08 September 2013

Surveillance

It's a familiar, but disastrous, train of thought: government perceives a problem, government thinks it knows the cause of the problem, government pumps resources into the agencies that allegedly deal with the alleged cause of the problem. So we have, for instance, not-very-effective overseas aid agencies, bloated militaries, corrupt farm support policies and, now, Stalinist surveillance bodies on which the US spends $80 billion a year. These agencies are self-entrenching. They have in common the power to resist reform that lavish government funding gives them. But the security industry has another weapon it can deploy to keep enriching itself: fear.
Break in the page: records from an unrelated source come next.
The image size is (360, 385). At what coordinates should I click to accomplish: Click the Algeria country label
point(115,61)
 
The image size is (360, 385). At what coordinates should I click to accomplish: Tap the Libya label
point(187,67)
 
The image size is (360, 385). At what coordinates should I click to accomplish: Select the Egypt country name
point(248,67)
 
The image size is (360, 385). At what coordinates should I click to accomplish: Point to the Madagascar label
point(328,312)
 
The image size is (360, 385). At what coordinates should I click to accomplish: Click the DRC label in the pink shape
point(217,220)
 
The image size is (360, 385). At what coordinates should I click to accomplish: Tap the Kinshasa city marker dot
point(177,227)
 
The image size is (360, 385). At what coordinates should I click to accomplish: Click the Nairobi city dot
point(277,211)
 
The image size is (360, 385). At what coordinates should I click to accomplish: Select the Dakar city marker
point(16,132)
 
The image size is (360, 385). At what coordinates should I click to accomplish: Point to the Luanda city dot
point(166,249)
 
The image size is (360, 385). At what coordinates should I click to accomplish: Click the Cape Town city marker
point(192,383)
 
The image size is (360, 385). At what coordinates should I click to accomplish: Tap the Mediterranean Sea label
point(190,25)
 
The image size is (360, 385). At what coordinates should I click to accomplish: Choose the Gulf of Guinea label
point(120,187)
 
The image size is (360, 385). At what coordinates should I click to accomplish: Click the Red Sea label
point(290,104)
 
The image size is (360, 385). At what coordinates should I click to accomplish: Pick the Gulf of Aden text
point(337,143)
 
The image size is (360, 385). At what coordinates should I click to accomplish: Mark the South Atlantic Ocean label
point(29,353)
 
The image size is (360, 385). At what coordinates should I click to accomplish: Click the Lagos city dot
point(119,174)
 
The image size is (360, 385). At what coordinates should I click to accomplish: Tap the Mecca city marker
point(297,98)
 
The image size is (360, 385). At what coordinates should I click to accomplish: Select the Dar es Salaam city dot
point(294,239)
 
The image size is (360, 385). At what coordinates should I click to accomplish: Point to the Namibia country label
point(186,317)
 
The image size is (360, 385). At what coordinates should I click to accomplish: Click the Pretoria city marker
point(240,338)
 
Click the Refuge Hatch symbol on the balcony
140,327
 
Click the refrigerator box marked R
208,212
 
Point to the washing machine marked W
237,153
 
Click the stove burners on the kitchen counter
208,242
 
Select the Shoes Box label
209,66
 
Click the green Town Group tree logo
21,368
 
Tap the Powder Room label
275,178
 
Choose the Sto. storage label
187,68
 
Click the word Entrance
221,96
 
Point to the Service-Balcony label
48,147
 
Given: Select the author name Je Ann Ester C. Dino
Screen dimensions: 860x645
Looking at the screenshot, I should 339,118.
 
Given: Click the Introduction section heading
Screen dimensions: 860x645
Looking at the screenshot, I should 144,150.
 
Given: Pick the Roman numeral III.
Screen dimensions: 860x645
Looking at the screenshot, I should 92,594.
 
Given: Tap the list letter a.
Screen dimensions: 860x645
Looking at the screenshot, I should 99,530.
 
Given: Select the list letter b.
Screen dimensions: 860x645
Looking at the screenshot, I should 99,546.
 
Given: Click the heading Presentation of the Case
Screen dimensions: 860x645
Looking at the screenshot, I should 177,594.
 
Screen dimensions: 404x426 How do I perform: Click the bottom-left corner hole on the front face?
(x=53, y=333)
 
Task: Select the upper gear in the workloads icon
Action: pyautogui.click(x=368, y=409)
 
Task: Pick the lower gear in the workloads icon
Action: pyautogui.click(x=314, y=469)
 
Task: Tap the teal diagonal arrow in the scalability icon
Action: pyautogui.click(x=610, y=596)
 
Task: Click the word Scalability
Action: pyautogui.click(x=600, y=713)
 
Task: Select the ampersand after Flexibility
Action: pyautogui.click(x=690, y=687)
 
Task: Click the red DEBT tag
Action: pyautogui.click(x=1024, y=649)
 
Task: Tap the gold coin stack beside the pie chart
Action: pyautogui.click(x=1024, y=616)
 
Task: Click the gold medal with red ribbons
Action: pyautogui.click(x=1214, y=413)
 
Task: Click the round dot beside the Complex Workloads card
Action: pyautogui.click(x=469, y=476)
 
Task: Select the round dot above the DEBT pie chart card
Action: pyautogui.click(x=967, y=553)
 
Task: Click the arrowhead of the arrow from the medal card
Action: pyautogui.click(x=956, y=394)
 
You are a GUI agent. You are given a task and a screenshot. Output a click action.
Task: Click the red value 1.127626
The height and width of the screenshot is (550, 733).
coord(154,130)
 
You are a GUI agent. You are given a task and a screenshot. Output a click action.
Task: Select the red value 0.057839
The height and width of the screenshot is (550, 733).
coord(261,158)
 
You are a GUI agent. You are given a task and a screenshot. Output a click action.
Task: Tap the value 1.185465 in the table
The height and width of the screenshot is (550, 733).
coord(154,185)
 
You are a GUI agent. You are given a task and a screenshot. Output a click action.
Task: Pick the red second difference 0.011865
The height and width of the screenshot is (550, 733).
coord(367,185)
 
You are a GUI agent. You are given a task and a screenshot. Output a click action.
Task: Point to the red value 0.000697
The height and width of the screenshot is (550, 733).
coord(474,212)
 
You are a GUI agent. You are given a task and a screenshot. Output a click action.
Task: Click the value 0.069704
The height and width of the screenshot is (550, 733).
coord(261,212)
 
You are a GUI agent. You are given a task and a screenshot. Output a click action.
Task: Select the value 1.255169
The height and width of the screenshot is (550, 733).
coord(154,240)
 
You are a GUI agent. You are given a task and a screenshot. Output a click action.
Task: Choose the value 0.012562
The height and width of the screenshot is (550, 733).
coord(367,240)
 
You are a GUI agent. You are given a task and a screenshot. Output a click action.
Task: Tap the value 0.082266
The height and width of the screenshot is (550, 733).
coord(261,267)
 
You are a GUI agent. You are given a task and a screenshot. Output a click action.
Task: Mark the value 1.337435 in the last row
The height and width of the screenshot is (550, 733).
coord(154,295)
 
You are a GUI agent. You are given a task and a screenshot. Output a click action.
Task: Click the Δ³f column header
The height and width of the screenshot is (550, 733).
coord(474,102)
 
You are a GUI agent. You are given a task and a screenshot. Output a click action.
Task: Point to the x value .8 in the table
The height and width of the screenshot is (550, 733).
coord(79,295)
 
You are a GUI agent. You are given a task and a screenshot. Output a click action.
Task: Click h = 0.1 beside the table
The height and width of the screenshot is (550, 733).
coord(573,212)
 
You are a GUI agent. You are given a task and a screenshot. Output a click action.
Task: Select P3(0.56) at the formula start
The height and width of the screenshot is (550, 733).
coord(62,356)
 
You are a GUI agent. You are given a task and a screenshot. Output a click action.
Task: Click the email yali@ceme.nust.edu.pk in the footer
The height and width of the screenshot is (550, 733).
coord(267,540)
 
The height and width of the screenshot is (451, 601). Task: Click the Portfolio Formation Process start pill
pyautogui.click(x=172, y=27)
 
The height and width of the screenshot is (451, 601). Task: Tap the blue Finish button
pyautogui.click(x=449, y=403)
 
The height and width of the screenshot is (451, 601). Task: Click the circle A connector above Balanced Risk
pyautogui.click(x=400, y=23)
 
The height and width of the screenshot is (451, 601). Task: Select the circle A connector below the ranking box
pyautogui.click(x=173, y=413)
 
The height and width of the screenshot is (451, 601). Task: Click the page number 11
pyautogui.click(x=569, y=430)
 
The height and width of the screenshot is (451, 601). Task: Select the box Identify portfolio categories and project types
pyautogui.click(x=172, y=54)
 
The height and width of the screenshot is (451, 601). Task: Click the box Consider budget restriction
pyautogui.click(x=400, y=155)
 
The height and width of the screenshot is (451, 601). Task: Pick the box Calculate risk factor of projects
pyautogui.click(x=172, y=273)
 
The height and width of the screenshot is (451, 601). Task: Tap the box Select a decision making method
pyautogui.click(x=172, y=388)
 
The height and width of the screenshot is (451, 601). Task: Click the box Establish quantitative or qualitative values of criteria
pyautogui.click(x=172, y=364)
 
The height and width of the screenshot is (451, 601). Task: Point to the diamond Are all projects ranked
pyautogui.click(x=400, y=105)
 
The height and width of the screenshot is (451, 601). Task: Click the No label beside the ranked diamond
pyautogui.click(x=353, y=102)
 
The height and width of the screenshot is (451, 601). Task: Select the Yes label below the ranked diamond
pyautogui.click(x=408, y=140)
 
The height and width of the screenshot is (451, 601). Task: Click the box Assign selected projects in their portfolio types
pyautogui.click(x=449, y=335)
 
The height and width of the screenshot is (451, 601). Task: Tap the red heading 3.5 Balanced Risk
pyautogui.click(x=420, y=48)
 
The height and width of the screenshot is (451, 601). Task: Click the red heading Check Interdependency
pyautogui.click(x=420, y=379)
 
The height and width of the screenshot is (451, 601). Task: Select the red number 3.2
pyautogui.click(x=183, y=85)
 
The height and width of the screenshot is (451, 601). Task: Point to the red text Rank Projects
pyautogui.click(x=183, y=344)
Only forty years removed from the blackmail-tinged reign of J. Edgar Hoover, the NSA [US National Security Agency] has developed an image which implies the agency is vacuuming up more than enough incriminating phone records, emails and text/sext messages to politically torpedo any rank-and-file congressman, should that congressman step out of line. And here's the thing: for all the agita intelligence officials express about new disclosures, those disclosures illustrate the sheer size and scope of governement surveillance. That doesn't weaken the NSA - on the contrary, it serves to politically strengthen the agency by constantly reminding lawmakers that the NSA 1) probably has absolutely everything on them and 2) could use that stuff against them. Saying Boo To A Ghost: It's No Secret Why Congress Fears Crossing The NSA, David Sirota, NSFWCORP, 22 August (link expires in 48 hours)
Here's another idea: why not decide what we really want to achieve - not as a government, but as a society - and target that? If we want to reduce the number of people killed by random acts of violence, why not issue Social Policy Bonds that target such a metric and reward people for working within the law to reduce terrorist acts. Perhaps we might think more broadly, and decide that we want to reduce all premature deaths, however caused. In which case, we could issue Health Bonds. Either way, we'd have a debate about exactly what we want to achieve, without having every aspect of our behaviour surveilled and recorded by government and its private sector contractors. Something which is quite possibly illegal, and which no ordinary people actually want.